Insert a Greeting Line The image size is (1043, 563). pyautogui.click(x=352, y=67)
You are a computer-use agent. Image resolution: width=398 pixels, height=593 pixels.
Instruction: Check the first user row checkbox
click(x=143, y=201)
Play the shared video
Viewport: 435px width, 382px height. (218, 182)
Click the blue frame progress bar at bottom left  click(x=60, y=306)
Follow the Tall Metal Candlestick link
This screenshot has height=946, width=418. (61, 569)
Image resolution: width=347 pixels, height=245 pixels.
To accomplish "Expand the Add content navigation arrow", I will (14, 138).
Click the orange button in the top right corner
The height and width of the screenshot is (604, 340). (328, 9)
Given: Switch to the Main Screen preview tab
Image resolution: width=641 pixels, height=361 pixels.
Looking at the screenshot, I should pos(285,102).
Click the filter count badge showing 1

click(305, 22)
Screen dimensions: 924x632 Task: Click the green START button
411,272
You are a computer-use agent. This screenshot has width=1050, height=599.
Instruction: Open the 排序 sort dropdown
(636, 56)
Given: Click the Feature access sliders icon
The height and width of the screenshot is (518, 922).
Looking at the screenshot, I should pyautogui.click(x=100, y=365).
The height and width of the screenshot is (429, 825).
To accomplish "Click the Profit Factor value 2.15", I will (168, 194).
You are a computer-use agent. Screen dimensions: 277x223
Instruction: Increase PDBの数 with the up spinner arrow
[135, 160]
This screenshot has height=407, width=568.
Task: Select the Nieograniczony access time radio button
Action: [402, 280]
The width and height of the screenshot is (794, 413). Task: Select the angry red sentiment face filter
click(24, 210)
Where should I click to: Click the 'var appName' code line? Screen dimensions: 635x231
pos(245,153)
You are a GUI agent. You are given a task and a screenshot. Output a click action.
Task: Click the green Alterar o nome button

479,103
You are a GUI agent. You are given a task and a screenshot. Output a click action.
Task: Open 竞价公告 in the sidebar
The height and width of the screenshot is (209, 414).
■ ■ ■
Required work -
Starting at the line that contains "You are a computer-use agent. Screen" and ending at the last line of the data, repeat each line exactly; include nothing else.

Exercise output -
You are a computer-use agent. Screen dimensions: 277x223
Instruction: Increase PDBの数 with the up spinner arrow
[135, 160]
This screenshot has height=407, width=568.
Task: Select the Nieograniczony access time radio button
Action: [402, 280]
The width and height of the screenshot is (794, 413). Task: Select the angry red sentiment face filter
click(24, 210)
Where should I click to: Click the 'var appName' code line? Screen dimensions: 635x231
pos(245,153)
You are a GUI agent. You are given a task and a screenshot. Output a click action.
Task: Click the green Alterar o nome button

479,103
You are a GUI agent. You are given a task and a screenshot. Output a click action.
Task: Open 竞价公告 in the sidebar
The height and width of the screenshot is (209, 414).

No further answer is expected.